We thought wallpapering a bus shelter with fake wooden vinyl paper and standing life size cardboard cutouts would be a great contrast to the concrete filled area.
We scouted the place on Wedensday, Liverpool Street, Monument, Bank, and around the likes until we stumbled on a beautiful building on Threadneedle Street with lovely columns. We thought this would be a fine spot and agreed to meet at 630am the next morning to install it in time for morning rush hour, and we figured it wouldn't be busy at this time.
I went home and printed out, glued together, and cut around the actual size of a wolf and a Eurasion Eagle owl, while Arlette took care of a deer.And soon it was 5am, time to get up.
Because it was well before rush hour it only took me thirty minutes on the tube to get to Bank Station.

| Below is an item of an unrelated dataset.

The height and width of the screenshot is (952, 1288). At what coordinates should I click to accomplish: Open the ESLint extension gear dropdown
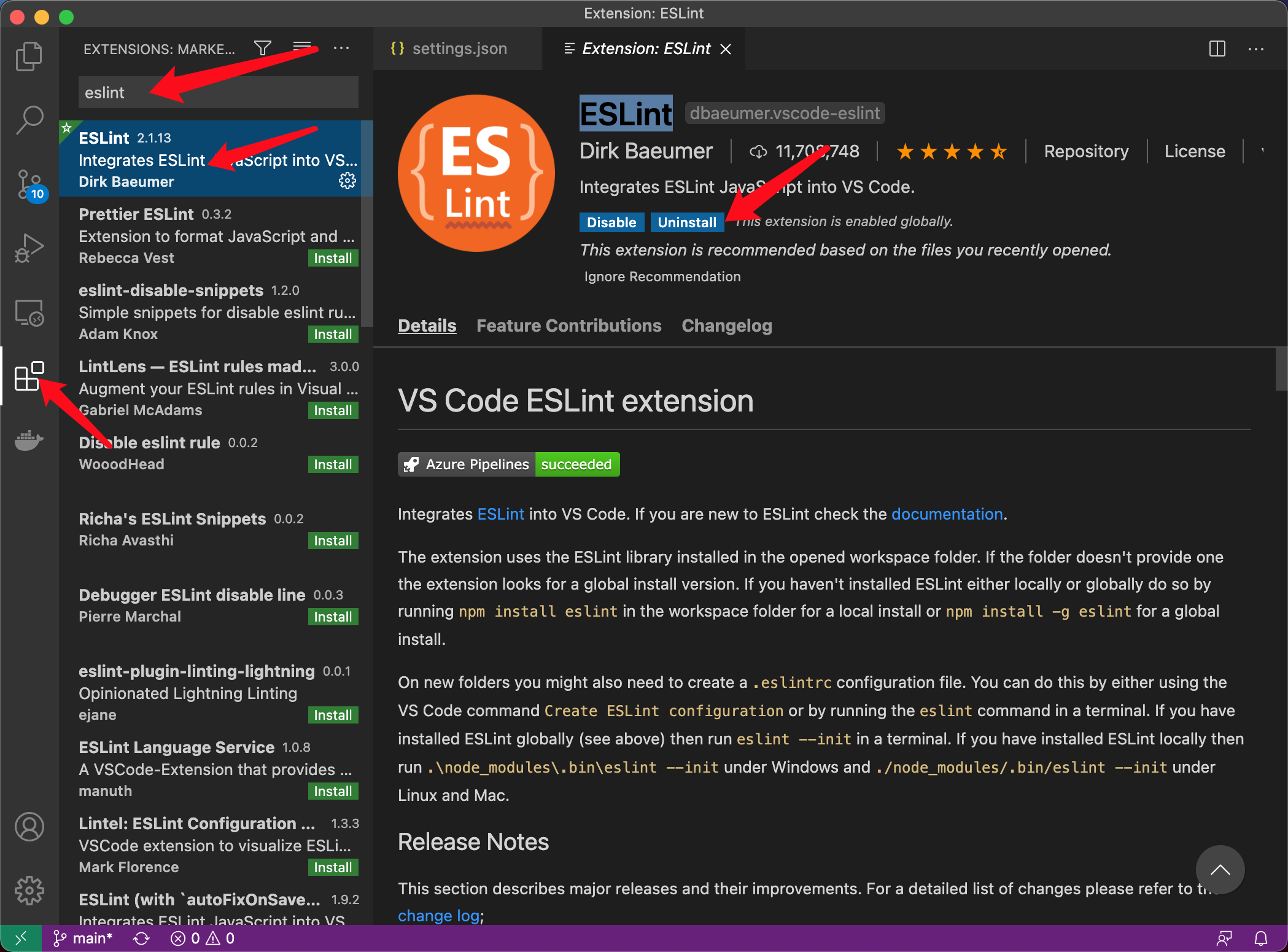[x=347, y=181]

The plan was to meet in front of the Royal Exchange building at one of the benches, I was fifteen minutes early, and that was too early and too much time to sit there and contemplate what we were about to do. I thought for sure we would get in trouble and was already rehearsing my lines as the nieve American and Swiss students, which of course is mostly true. It was wholey due to the fact that I didn't realise until then that the "beautiful building" we choose was the Bank of England. No matter how cute we could be I didn't think there would be anyway to talk ourselves out of defacing the property, and at 6 in the morning with a black plastic rubbish bag of animal cut outs I looked more like a homeless animal rights activist then a school girl.
Arlette arrived and she too was thinking the same on her cycle in, and neither of us could believe how busy the area was.
But we did it anyway.
It must have taken us ten minutes to set up. People stared but no one said a thing. We originally planned to do three sections, but we thought better not to risk it and instead to get some photos. I went off to throw our litter away and Arletter crossed to the other side to document it. By the time I got back (about five minutes after I got a cup of coffee) a man in a black suit was tearing it down. Now even if he worked there, and I really think he didn't, the aggression that he ripped the paper down and kicked the cardboard animals in was just bizarre, why would he do that?
You can see the film from it here, if you look to the far right side, the man at the building. I wanted to get closer to film him, but then we figured if he's this mad we might get shot!